Several studies have documented the emotional distress among the town’s residents. Nearly half of Sderot’s middle schoolers surveyed by local researchers have showed signs of post-traumatic stress disorder.

According to a report published in Haaretz, Israel’s oldest daily with a circulation of over 72,000, 43.5 per cent of 154 seventh and eighth graders between 12 and 13 displayed clinical symptoms of PTSD, based on data collected from a school in 2007-08 when 15 people from the town were either killed or wounded in rocket attacks.

This year, if the Iron Dome system has attracted universal praise, it is not without reason. For, not only has it saved lives, it has also prevented a further escalation in tension. For several days during the conflict, the international community kept fearing the worst — that the Israeli army would go into Gaza with tanks.

That did not happen. “The political situation, had there been more casualties and more damage done, would have been greatly different,” an Israeli defence engineer told Fox News last month. “The lives being saved were not only those of Israeli citizens and soldiers, but of Palestinians in Gaza who would have tended to suffer had there been an incursion.”

But Israel did mount an air offensive against Hamas, terming it “effective deterrence”. As many as 150 Palestinians, unfortunately many of them civilians, were killed. Hundreds were injured. Five Israelis were killed.

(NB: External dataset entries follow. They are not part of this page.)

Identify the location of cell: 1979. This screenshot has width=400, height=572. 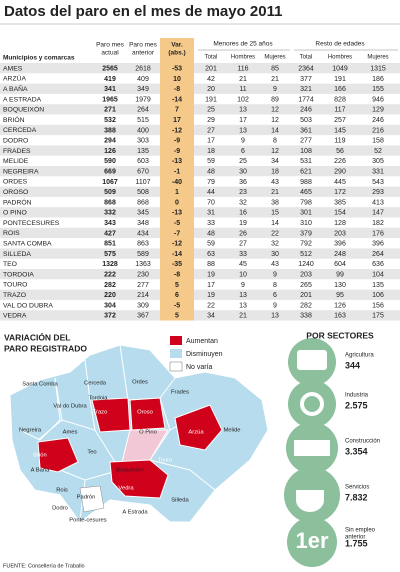
(143, 100).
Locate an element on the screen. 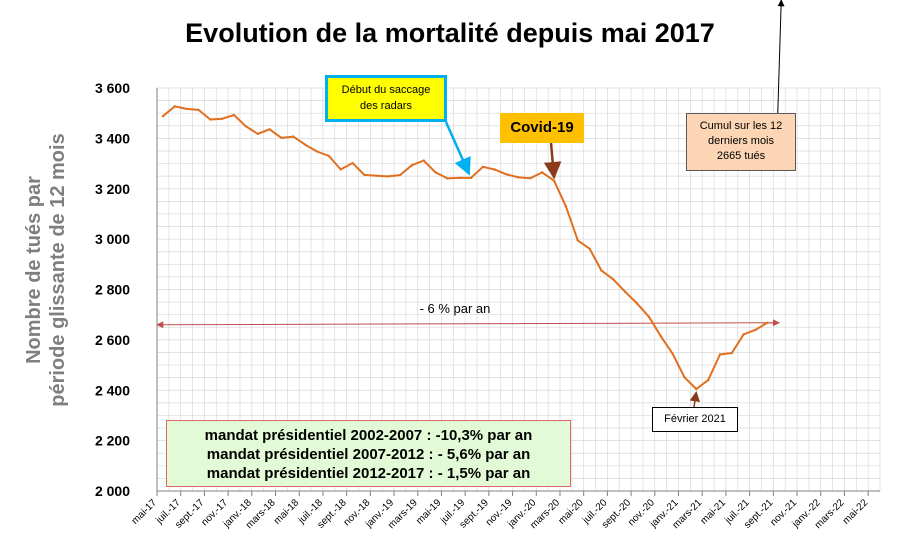  x-tick-label: mai-17 is located at coordinates (145, 512).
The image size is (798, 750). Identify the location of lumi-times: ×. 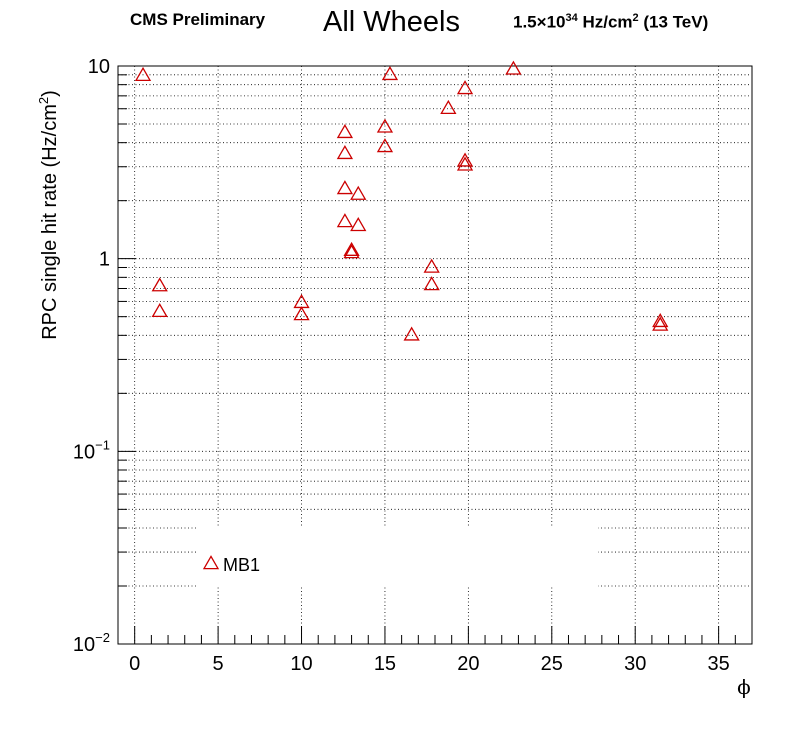
(542, 22).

At the hill in Sderot, Kobi is getting ready for another round of visitors. He is the man in demand. It’s been like that ever since a certain US senator by the name of Barak Obama visited the town a little over five years ago. They were at the hill too. Later, just before becoming US President, Obama wrote to Kobi thanking him for having driven him around town.

Since then, Sderot’s residents have christened the town’s most famous watchout point Kobi Hill.